Friday, May 24, 2013

Drained

I'll just say this upfront. This is a whiny post. I'm having a difficult day and I want to complain for a while.

I'm exhausted. S is still raging. She saves them for me. I know this because I have seen her turn it off like a switch when she hears another adult come into the house, whether that's Mr D coming home from work or one of the myriad of social workers and counselors that drift into and out of our home on a semi-regular basis.

She's not throwing things at me any more. Well, not physical things. Now she's hurling words at me, as though she is desperately trying to break me. I don't know if she's trying to lessen her own pain by forcing it onto me or what is going on.

I'm trying to implement the things I've learned in training and from reading The Connected Child , but she keeps finding ways to react to them that aren't in the script. When I get down on her level to talk to her, she runs away from me. Do I follow her, in which case it turns into a chase around the house? Or try to honor her desire for space and have a conversation from across the room? She won't give me eye contact.

She resists complying with rules and requests by me with violence and anger...until the moment comes when she realizes that it's "too late" and then she tries to backtrack and begin to co-operate. My instinct is to say that she's missed her chance to make that choice and move on. I don't know if this is the right decision or not. Sometimes that choice is out of my hands anyway, depending on the reason it's "too late."

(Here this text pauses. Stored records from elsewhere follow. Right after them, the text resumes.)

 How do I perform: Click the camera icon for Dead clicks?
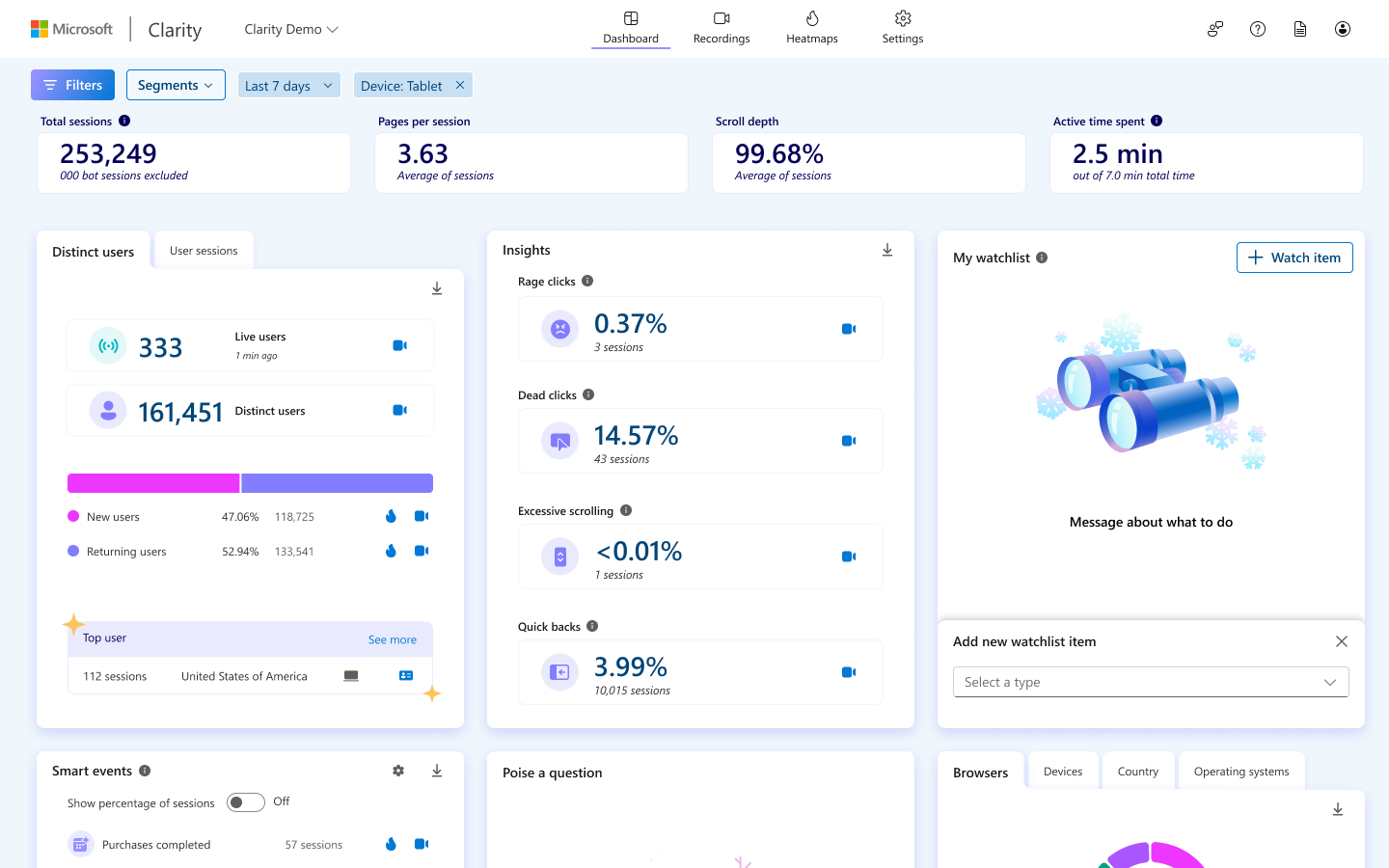(849, 440)
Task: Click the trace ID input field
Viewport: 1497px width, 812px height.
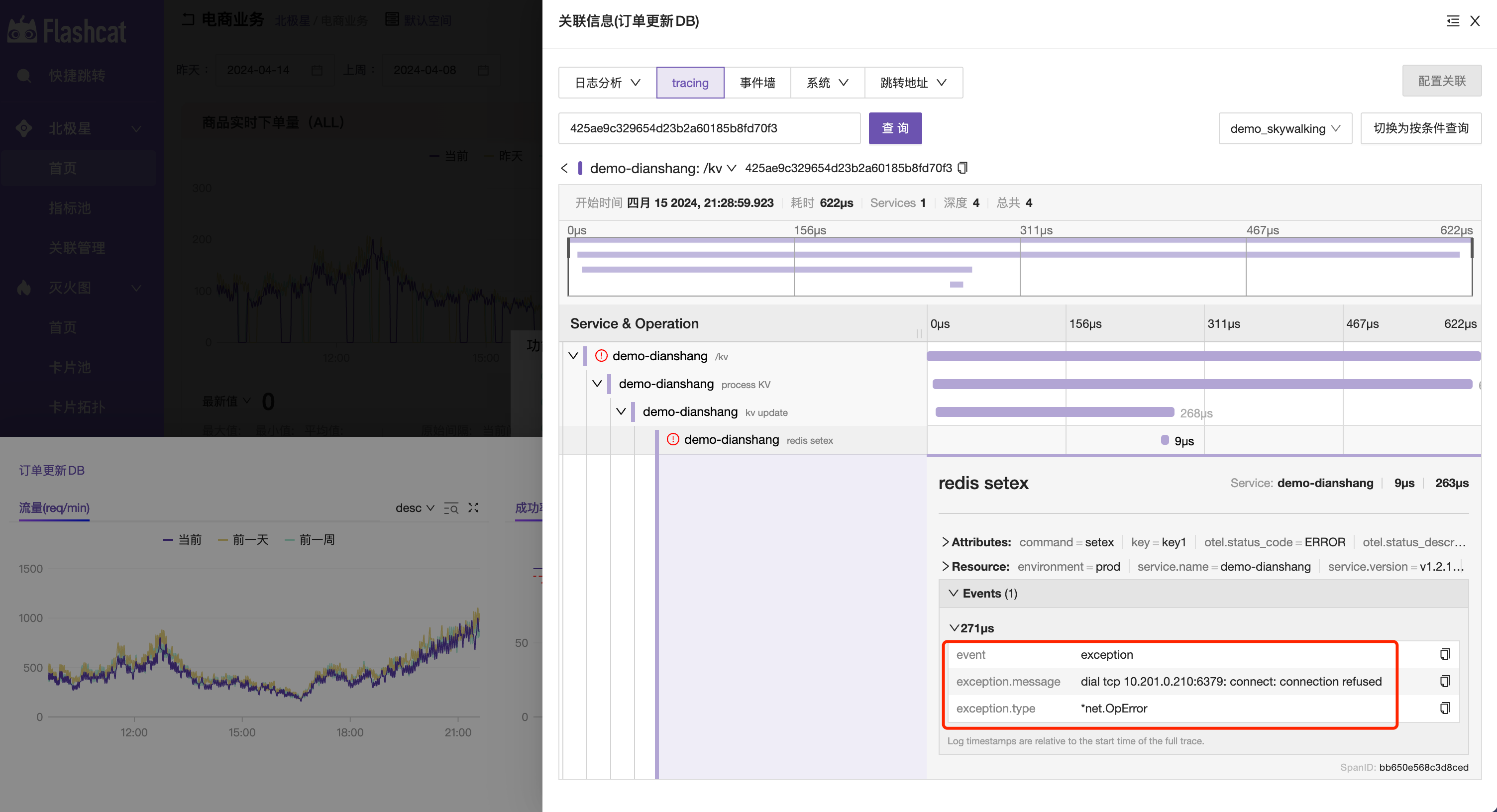Action: click(x=711, y=127)
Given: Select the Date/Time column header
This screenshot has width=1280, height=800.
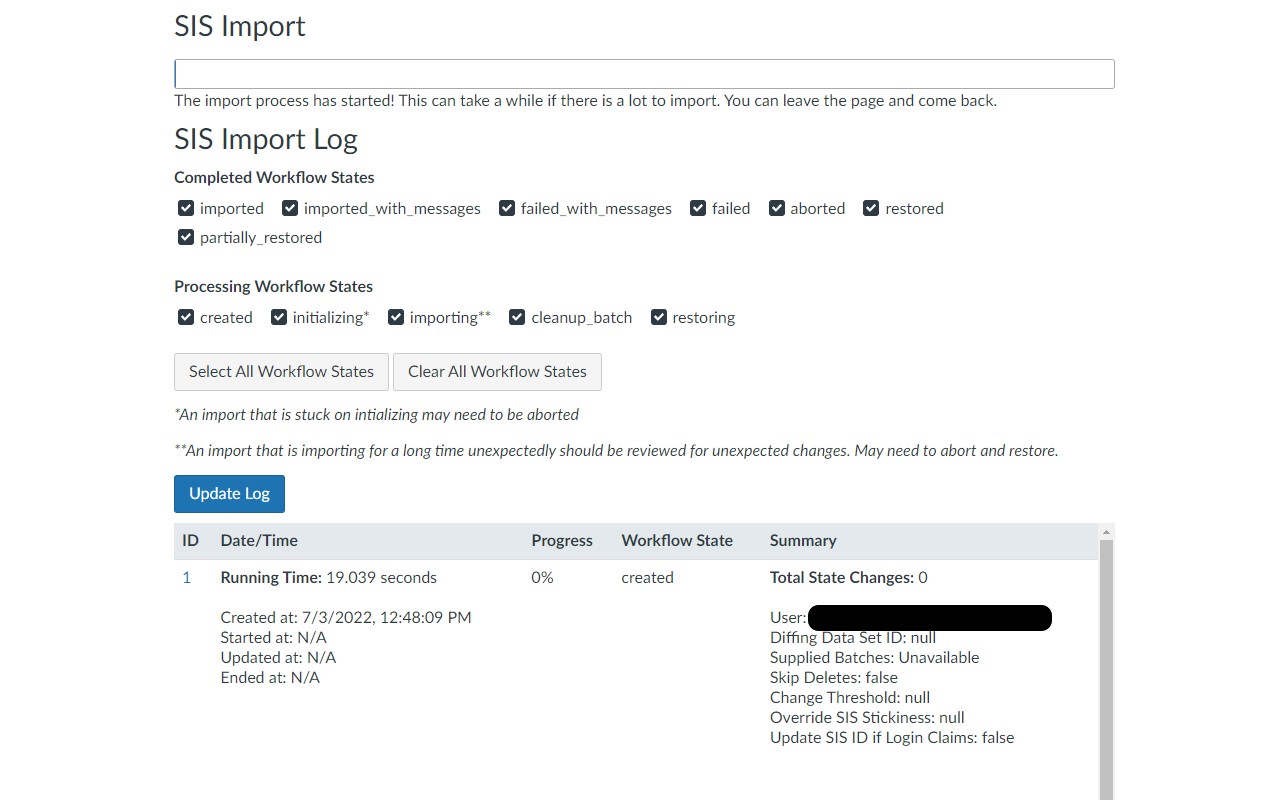Looking at the screenshot, I should [259, 540].
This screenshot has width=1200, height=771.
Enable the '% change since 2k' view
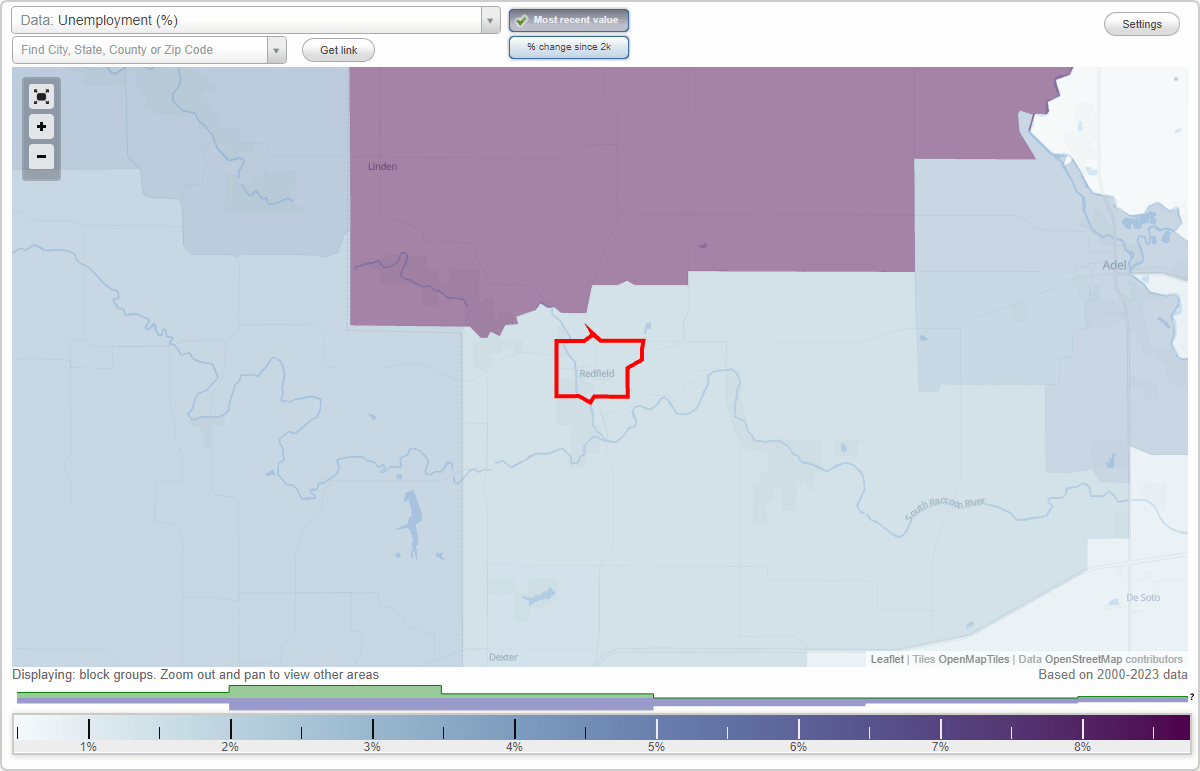point(568,46)
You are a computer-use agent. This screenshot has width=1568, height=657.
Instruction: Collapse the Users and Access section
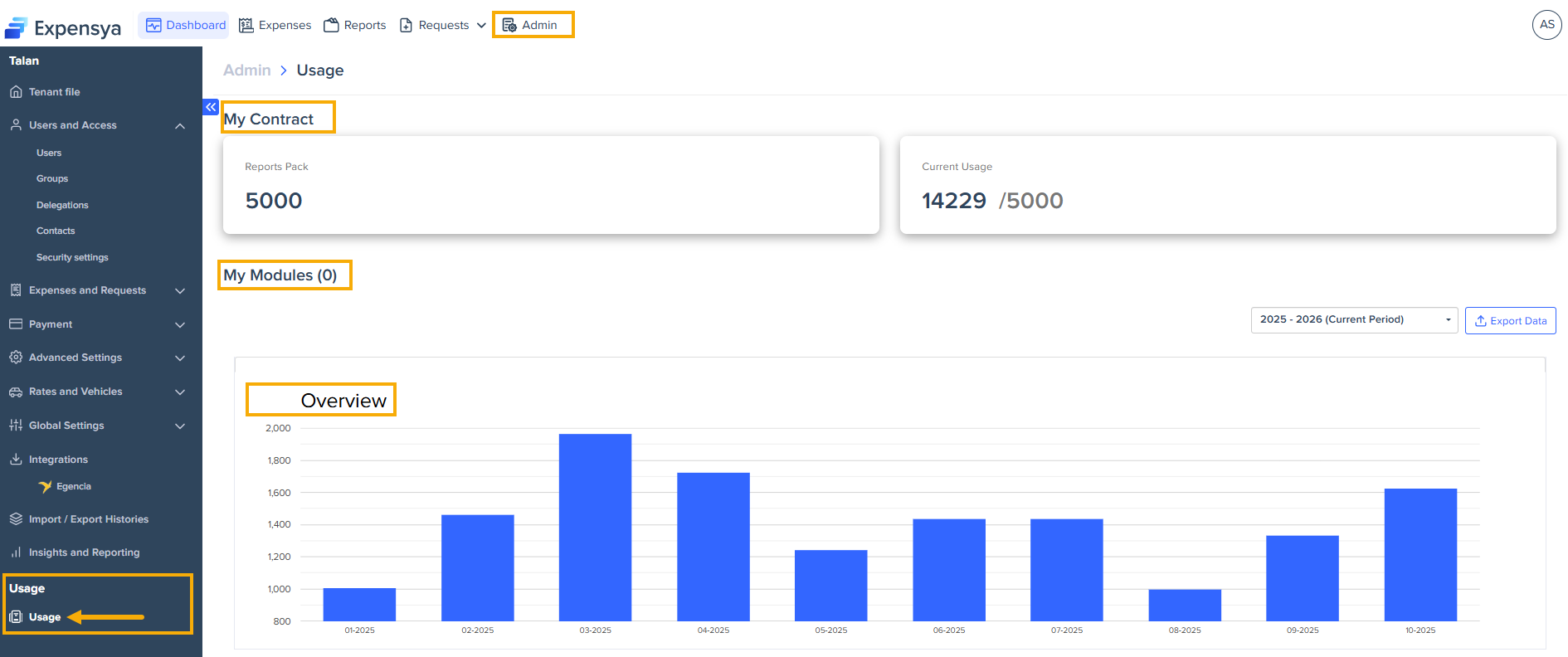[x=180, y=125]
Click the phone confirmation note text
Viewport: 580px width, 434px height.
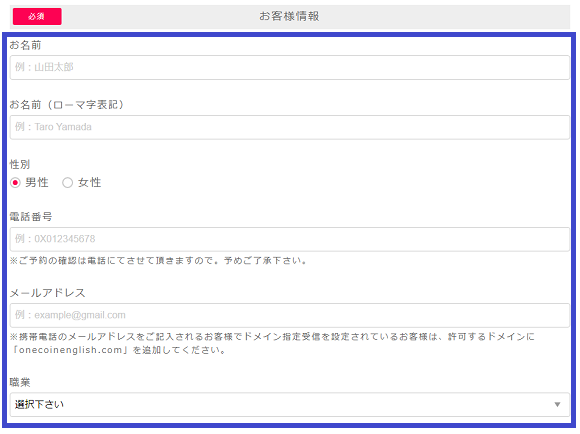tap(159, 261)
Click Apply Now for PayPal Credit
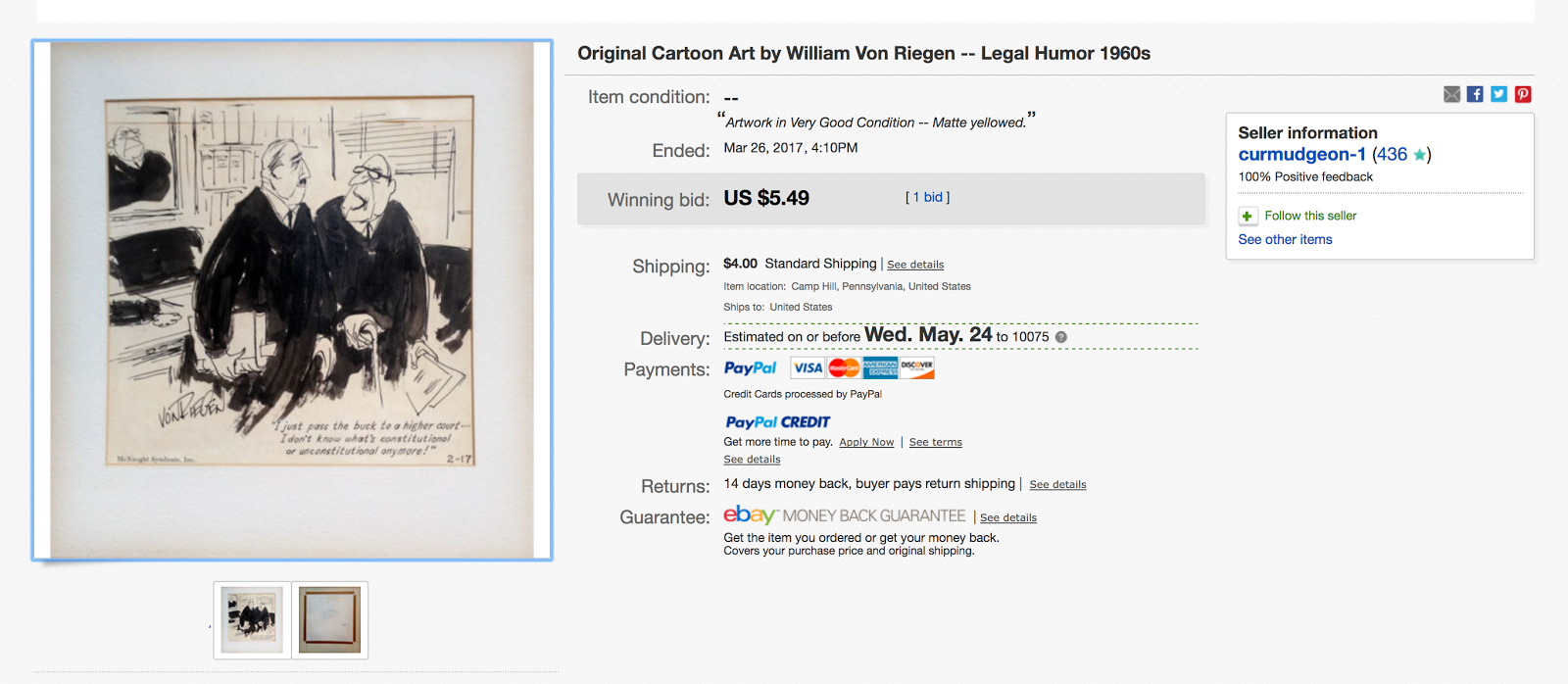The width and height of the screenshot is (1568, 684). click(x=866, y=442)
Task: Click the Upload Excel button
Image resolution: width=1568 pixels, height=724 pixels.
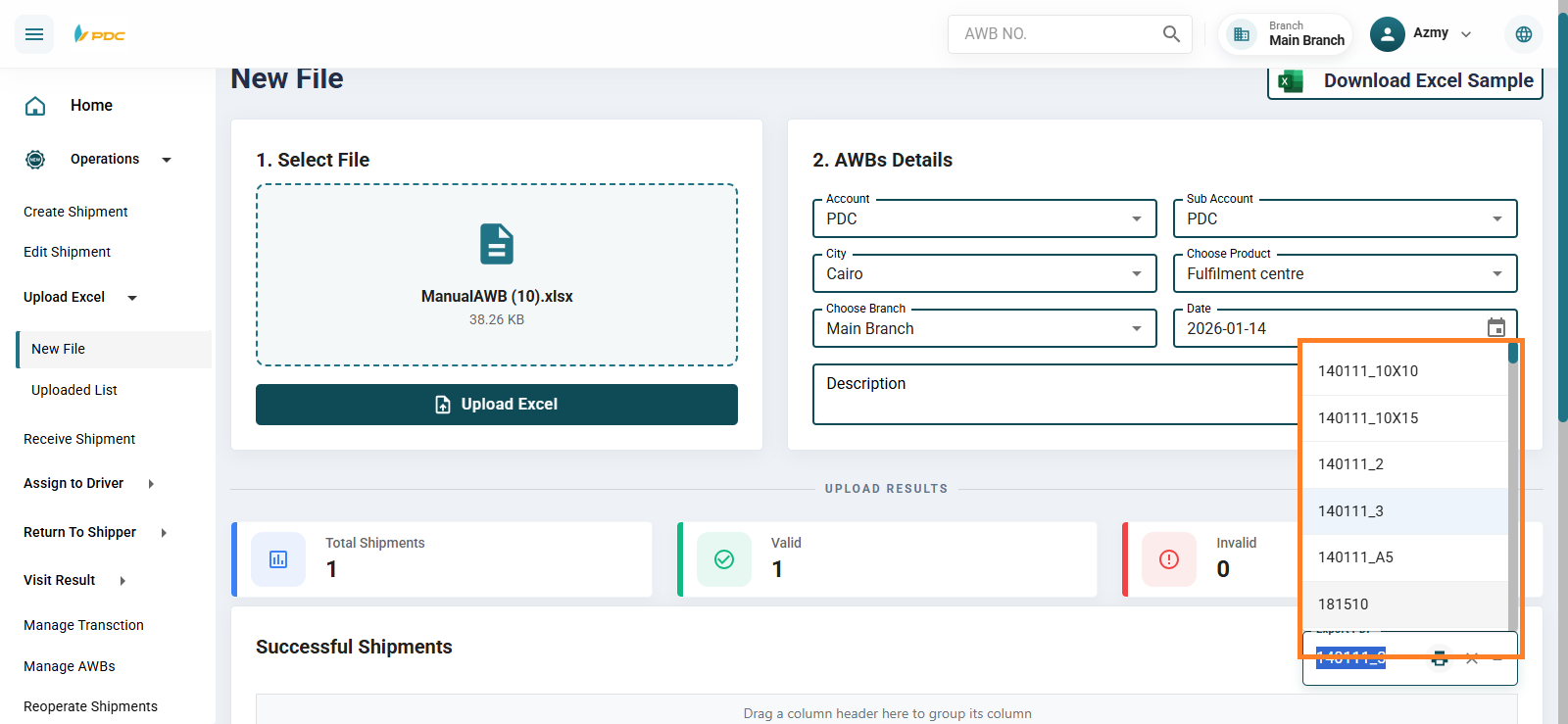Action: pyautogui.click(x=497, y=405)
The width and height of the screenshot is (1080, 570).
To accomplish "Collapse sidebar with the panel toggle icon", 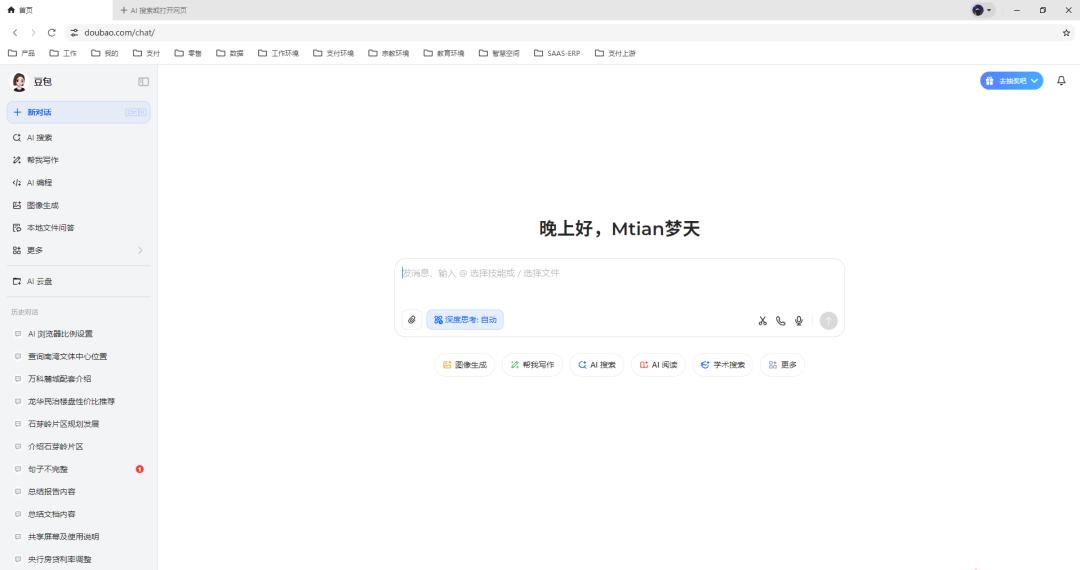I will 143,82.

An example. She wanted to color today, and we had 30 minutes before we had to leave the house for something. So, I got out the crayons and put a piece of paper on the table. She demanded more paper, saying it wasn't enough. "Ask, don't tell." She Would Not Ask. She kept yelling "I want more!" I tried cueing her the exact words to asking, she kept resisting. When the 30 minutes were up and I declared it time to go, she finally said "Can I please have more paper?" I put more on the table for later, but there was no time left to color. She cried for 20 minutes in the car. No, she didn't cry. She sobbed, yelled, kicked, screamed and shouted things at me in the car. (Things like, "You're mean!" and "Nobody likes me anymore!")

And the most exhausting part is that she only does it with me. Oh, other adults get the occasional uncooperative moment, but not the violent acting out rages that I get. And that I only get when there are no other adults present.

I'm trying to believe that doesn't mean I'm doing something wrong. I'm trying to believe that means she's resisting my authority as the replacement mother figure or that she trusts me enough to try to push me away. But it's wearing me down.

1 comment:

  1. Hardly sounds whiny to me! Sounds instead like you're up to your eyeballs in attachment disorder.

    Hang in there! It's exhausting!!!!